Dyad-Year to Directed-Dyad Year

Monica White

Join Date: Jan 2017

Posts: 98
#1

Dyad-Year to Directed-Dyad Year

16 Jan 2017, 13:50

Hello,

I apologize if this has been asked before. I tried to thoroughly look through the forum.

I have trade data from COW that is in dyad-year (non-directed dyad), however, due to the nature of my DV, these data have to be converted to directed-dyad year.

So,

importer1 importer2 flow1 flow2

A B .01 .02
.
.
B C .03 .04
.
.

has to be converted to
importer1 importer2 flow1 flow2

A B .01 .02
.
.
B A .02 .01
.
.
B C .03 .04
.
.
C B .04 .03

I have no idea how to begin to go about this.

The closest links I found in this site are:
http://www.statalist.org/forums/foru...ic?view=thread

and

http://www.statalist.org/forums/foru...ing-many-dyads

However it seems the unit of analyses are from country-year to directed-dyad year.

Many thanks in advanced,
MW
Tags: None
Clyde Schechter

Join Date: Apr 2014

Posts: 30147
#2

16 Jan 2017, 14:41

You describe the problem in terms of dyad-year pairs, but you don't seem to have a year variable. I'll assume that's just an omission in the way you showed your example data and that there really is a variable called year. This should do it.

Code:

isid importer1 importer2 year gen temp_importer = importer1 gen temp_flow = flow1 expand 2 by importer1 importer2 year, sort: replace importer1 = importer2 if _n == 2 by importer1 importer2 year: replace importer2 = temp_importer if _n == 2 by importer1 importer2 year: replace flow1 = flow2 if _n == 2 by importer1 importer2 year: replace flow2 = temp_flow if _n == 2 drop temp_importer temp_flow

Note: Not tested. Beware of typos.

→ Data
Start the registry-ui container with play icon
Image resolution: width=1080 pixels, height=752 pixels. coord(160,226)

* * *

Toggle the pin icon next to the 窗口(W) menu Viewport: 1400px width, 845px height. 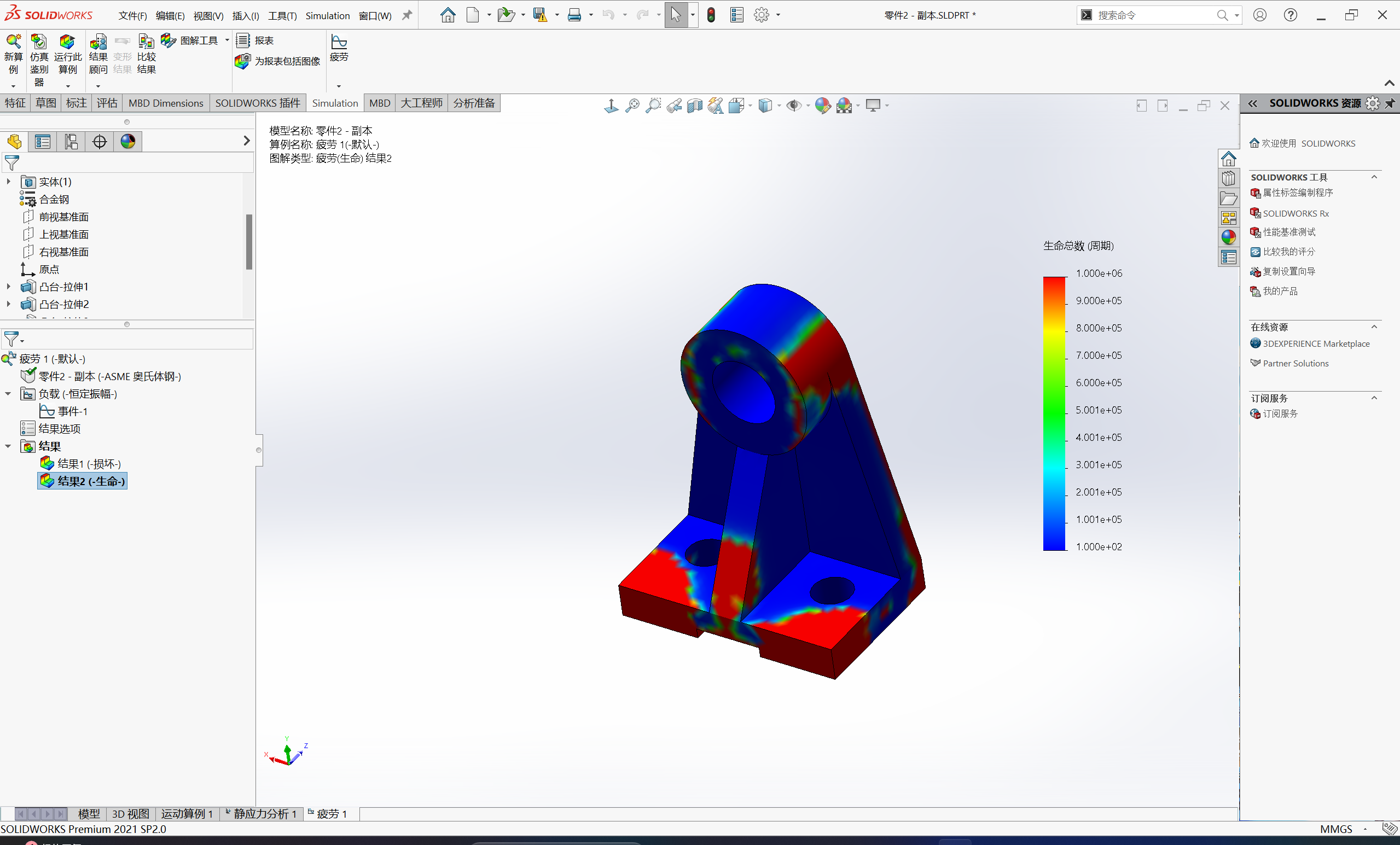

→ Aim 1
From the forum thread on converting dyad-year data, reproduce word for word the passage that begins at "Join Date: Apr" and ends after "should do it.".
→ Aim 2
In the forum thread on converting dyad-year data, where does the original poster's trade data come from?

→ Task result 1
Join Date: Apr 2014

Posts: 30147
#2

16 Jan 2017, 14:41

You describe the problem in terms of dyad-year pairs, but you don't seem to have a year variable. I'll assume that's just an omission in the way you showed your example data and that there really is a variable called year. This should do it.

→ Task result 2
COW